Monday, February 5, 2007

Back to Basics: Setting America’s Priorities Straight

There is no doubt sports are beneficial in many ways. Playing a sport, like the little leaguers pictured on the right, is not only good for the body, but it can also foster good work ethic, teach teamwork, develop self-esteem, promote sportsmanship, and even reduce depression. Most people would probably say sports are a great part of American culture, and that people who play sports are better for it. To a certain extent, I agree with this opinion. However, I also believe most people do not realize some aspects of sports have evolved beyond the realm of good intentions and become harmful to the American value system.

For instance, athletes live on a comparable level of publicity and stardom to some national leaders. I, frankly, talk about Reggie Bush, Peyton Manning, and Brett Favre more than I gossip about President Bush or Osama Bin Laden. How is it that an athlete can be more important to the masses than someone with a nuclear bomb at their fingertips? The answer: American culture is absurdly flawed. True importance and relevance to society, no matter how charitable, cannot compete with the stardom and awe which accompany the world of sports. The priorities of the American people are skewed, and most are completely unaware of it.

Look at the difference in wages between an average professional football player and an average public high school teacher. The NFL
(National Football League) 2005 average player in the league earned about $600,000. Compare this to the average public high school teacher now makes about $40,500. Now compare the impact a professional football player directly has on a teenager to the impact a high school teacher has on the same child. The football player serves as a role model, but normally never directly has contact or influences the child in any way. The teacher, on the other hand, is constantly shaping the child on a daily basis, and has almost as much influence as a parent. The importance of the teacher in the child’s life is much more significant than the influence of the football player. Why, then, are football players paid almost 15 times as much as teachers, when teachers have a direct impact on the children of the future? America’s priorities are all wrong—fame and celebrity are valued over essential jobs, and the salaries of occupations reflect it.

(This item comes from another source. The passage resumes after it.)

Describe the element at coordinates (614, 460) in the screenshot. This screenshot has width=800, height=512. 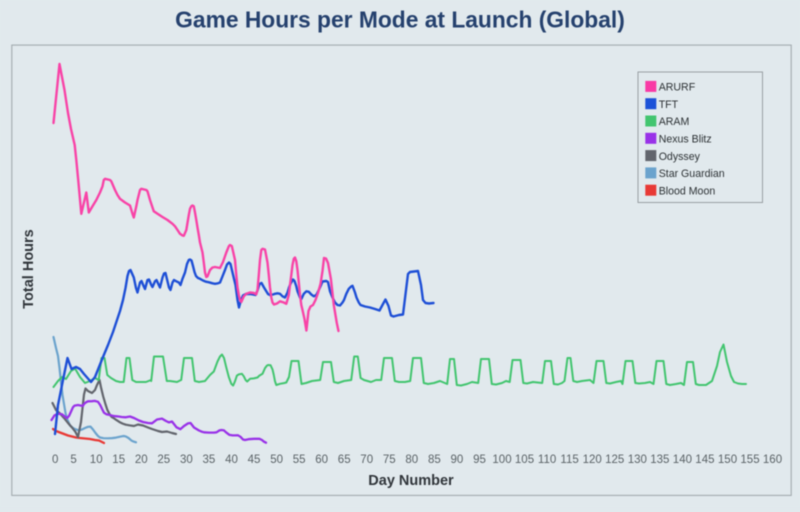
I see `svg-text: 125` at that location.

The fact of the matter is: a portion of the money and time devoted to sports should be given to charities, educational funds, and other fundamental groups in need, so that America can help its needy citizens. One average football player’s salary could cover all of the administrative expenses
of Big Brothers Big Sisters (BBBS) for a year. If Shaquille O’Neal of Miami Heat in the National Basketball Association (NBA) gave half of his $20 million 2006 salary away, he could fund all of Disabled American Veterans Charitable Service Trust’s (DAV) expenses for more than five years.

Sports, in general, are meant to be positive experiences; and, for the most part, they are filled with benefits for the player and society. Americans have simply taken sports one step too far, in that the once team-centered experience is now an overly commercialized industry. Let us not lose sight of what is important in life, and not spend superfluous amounts of time and money on sports. Instead, we should re-analyze our priorities and use those resources to fix the obvious social problems in America, so that it can become a better place to live.